Autocrates de tous les pays…

Unissez-vous ! C’est aujourd’hui que devrait être signé à Istanbul un protocole d’accord entre la Russie et l’Ukraine, malgré la guerre qui oppose les deux pays de façon ouverte depuis plusieurs mois et larvée depuis plusieurs années, permettant l’exportation du blé ukrainien, pour l’instant bloqué dans les ports de la mer Noire. Cet accord, sous l’égide du secrétaire de l’Organisation des Nations unies, a été rendu possible par une rencontre préalable entre Vladimir Poutine, pour la Russie, Recep Tayyip Erdogan pour la Turquie, et Ebrahim Raïssi pour l’Iran. Les trois dirigeants se sont, semble-t-il, mis d’accord sur leurs rôles respectifs dans les conflits en cours et sur l’évolution souhaitée en Syrie.
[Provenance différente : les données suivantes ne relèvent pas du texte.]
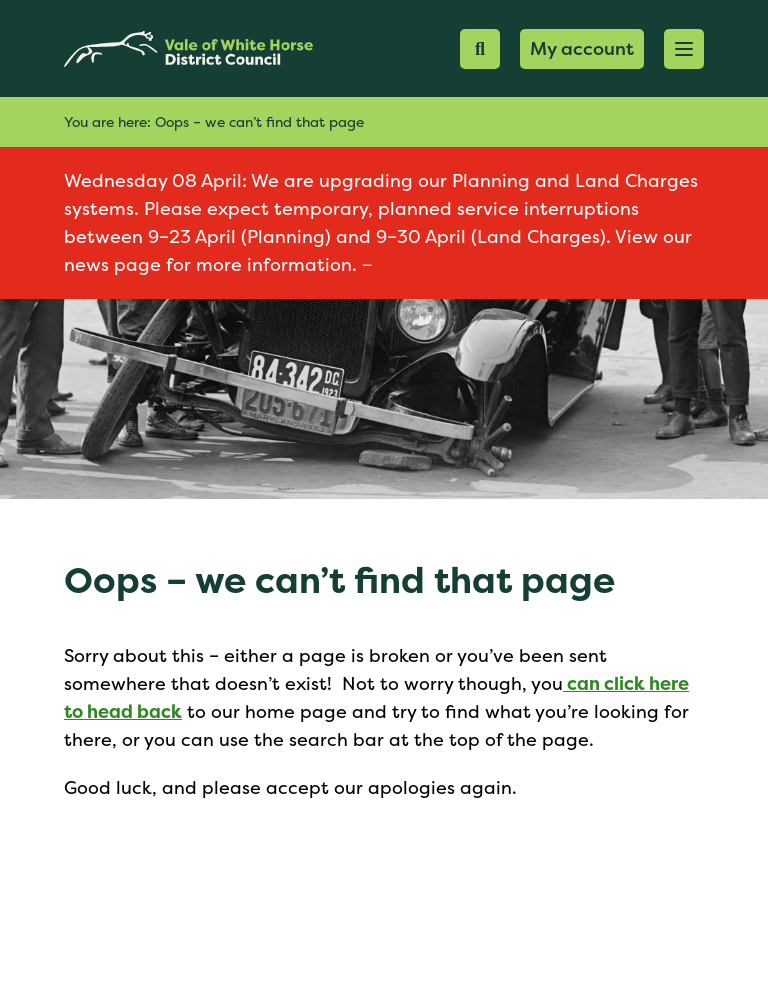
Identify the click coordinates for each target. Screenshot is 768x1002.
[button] (684, 49)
Nous avons tendance à penser que la Russie de Wladimir Poutine est isolée sur la scène internationale, car elle serait identifiée comme l’agresseur dans le conflit et l’envahissement de l’Ukraine. Ce serait méconnaître le poids de l’économie et de la realpolitik qui influence les positions des états, en particulier quand ils sont peu démocratiques. On peut légitimement se demander quels sont les buts de la Turquie dans la région, qui profite de sa situation géographique privilégiée sur les détroits pour défendre ses propres intérêts, sans se soucier outre mesure de la solidarité que devrait imposer son appartenance à l’OTAN. Erdogan négocie directement avec Poutine, et se permet même de faire du chantage en conditionnant l’accord de la Turquie à l’élargissement de l’OTAN à la Finlande et à la Suède à des mesures contre le PKK, le parti autonomiste kurde, qu’il considère comme terroriste.

De même, Poutine, qui s’est déjà assuré de la neutralité bienveillante de la Chine, membre permanent du Conseil de sécurité, grâce à laquelle la Russie ne risque aucune condamnation internationale contraignante, peut compter sur la coalition des BRICS (Brésil, Russie, Inde, Chine et Afrique du Sud) pour s’assurer des débouchés commerciaux pérennes. La crise du blé et des céréales lui a permis également de se poser en partenaire incontournable des pays d’Afrique, voire de sauveur pour éviter une pénurie mondiale et des famines insurmontables. Une des caractéristiques communes de ces grands états c’est évidemment de faire peu de cas des droits de l’homme et d’être dirigés de façon autoritaire par un homme, ou un petit groupe, représentant des intérêts communs, prêts à réprimer la moindre tentative de contestation. Ils forment ensemble une sorte d’internationale de la tyrannie, plus puissante que les démocraties qui tenteraient de s’y opposer, parce qu’elle ne s’embarrasse pas de scrupules. Leur unique faiblesse réside dans l’éventualité d’une révolte populaire qui réussirait, comme à Maïdan en 2014 ou Tien An Men en 1989.